The Plans also state in several places that “YOU” are accountable to provide the information. Unum’s objection to breaking the “chain of evidence”, so to speak, by insisting it obtain records directly from physicians is actually a request that is out of Plan or contract.

On occasion, Unum claims reps have strange ideas about enforcing short deadlines, but ERISA Plans allow 30-45 days as of the date the written request is received.

DI policies specifically state insureds have 90 days after the end of any month for which benefits are requested to submit proof of claim. Most insureds do not enforce these provisions because they want to get paid every month. However, Unum cannot deny a claim for “failure to provide” unless the request is over 90 days.

How does Unum calculate overpayments?

Although there are several previous posts on Lindanee’s Blog having to do with this question, the simple answer is that Unum’s program (which is the same one I helped to design when I was still there), calculates as follows:

What we [Unum] should have paid – What we did pay = overpayment – attorney fee = net overpayment.

Unum’s program actually breaks the calculations down into days, but in general, this is how all SSDI overpayments are calculated for nearly all overpayments.

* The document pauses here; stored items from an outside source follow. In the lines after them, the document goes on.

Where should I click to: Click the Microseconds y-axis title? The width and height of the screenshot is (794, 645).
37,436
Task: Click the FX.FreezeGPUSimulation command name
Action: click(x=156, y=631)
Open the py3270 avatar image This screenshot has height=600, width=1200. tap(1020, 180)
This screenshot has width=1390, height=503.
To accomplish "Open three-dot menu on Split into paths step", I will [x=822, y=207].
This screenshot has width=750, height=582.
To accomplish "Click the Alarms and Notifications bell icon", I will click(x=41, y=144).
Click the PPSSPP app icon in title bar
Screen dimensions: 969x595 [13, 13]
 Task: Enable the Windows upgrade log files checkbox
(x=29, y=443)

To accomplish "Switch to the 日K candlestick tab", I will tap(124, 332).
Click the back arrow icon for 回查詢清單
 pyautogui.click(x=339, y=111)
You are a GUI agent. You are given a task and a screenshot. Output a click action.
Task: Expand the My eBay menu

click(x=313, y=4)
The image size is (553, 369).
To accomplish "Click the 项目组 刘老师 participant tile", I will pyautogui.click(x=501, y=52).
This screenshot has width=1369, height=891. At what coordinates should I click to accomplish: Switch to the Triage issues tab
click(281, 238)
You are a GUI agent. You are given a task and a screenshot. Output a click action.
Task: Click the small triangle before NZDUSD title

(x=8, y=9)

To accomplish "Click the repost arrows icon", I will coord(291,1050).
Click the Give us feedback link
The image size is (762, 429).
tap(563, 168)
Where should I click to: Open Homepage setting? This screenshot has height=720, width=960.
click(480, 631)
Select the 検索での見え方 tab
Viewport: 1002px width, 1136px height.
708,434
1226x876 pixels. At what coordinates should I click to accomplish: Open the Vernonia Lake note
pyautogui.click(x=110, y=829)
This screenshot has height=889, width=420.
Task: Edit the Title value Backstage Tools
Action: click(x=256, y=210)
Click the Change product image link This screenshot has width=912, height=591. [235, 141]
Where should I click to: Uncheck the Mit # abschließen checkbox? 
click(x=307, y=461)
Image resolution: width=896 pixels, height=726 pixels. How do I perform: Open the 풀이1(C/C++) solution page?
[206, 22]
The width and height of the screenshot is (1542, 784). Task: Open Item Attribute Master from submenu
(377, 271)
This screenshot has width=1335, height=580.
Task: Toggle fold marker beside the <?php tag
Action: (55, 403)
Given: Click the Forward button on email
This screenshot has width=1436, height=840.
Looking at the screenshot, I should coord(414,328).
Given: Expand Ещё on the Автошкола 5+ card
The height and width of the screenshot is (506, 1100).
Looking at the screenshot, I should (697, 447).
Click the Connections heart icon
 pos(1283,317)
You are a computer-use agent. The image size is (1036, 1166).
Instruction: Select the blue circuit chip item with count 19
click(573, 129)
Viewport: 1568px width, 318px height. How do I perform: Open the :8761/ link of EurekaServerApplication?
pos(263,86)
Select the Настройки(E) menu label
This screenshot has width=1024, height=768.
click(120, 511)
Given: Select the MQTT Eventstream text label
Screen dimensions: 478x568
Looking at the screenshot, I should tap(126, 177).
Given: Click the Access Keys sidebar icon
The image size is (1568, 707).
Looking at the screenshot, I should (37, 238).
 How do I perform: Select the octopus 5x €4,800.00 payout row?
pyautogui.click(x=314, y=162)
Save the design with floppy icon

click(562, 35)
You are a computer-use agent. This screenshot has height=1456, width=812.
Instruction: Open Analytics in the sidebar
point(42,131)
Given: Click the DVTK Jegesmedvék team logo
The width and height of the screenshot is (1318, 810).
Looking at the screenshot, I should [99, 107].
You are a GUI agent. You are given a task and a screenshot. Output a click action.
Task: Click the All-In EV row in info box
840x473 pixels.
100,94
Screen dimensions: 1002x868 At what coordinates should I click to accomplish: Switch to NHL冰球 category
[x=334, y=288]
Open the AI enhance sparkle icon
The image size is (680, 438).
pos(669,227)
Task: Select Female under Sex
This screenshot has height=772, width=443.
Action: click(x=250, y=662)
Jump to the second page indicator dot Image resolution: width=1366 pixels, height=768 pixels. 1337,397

How do I withdraw my Unum policy?

Simply write a letter to the claims handler after you receive your next benefit requesting that it be withdrawn. Although DCS, Inc. doesn’t recommend that claimants do this across the board, for some, it’s a good resolution.

Unum Group is the only insurance company I am aware of that cannot conduct it’s business  as usual during the summer and over holidays. DCS, Inc. receives many calls from worried insureds when checks suddenly do not arrive on time.

Unum claims specialists are permitted to take extensive PTO time during the summer months and around holidays. Although they are supposed to manually approve any benefits due before they leave, they usually don’t. This means insureds may have to wait until claims handlers return to receive monthly benefits due to them.

DCS, Inc. recommends that in this one instance, claimants should call Unum Customer Service and inform of late checks. I’ve heard that Customer Service Reps aren’t allowed to solve problems anymore so you just might hear, “Your claims rep is on vacation and you need to wait until she comes back.”

Although this is entirely inappropriate, Unum may release checks when it wants to. There is no consideration on Unum’s part for the fact that many insureds depend on their checks at the same time each month so that bills can be paid.

As I indicated, Unum Group is the only insurer that seems to have problems releasing benefit checks during the summer and around holidays. It doesn’t mean your claim is going to be denied, it just means your claim specialist is uncaring about getting your benefit to you when owed.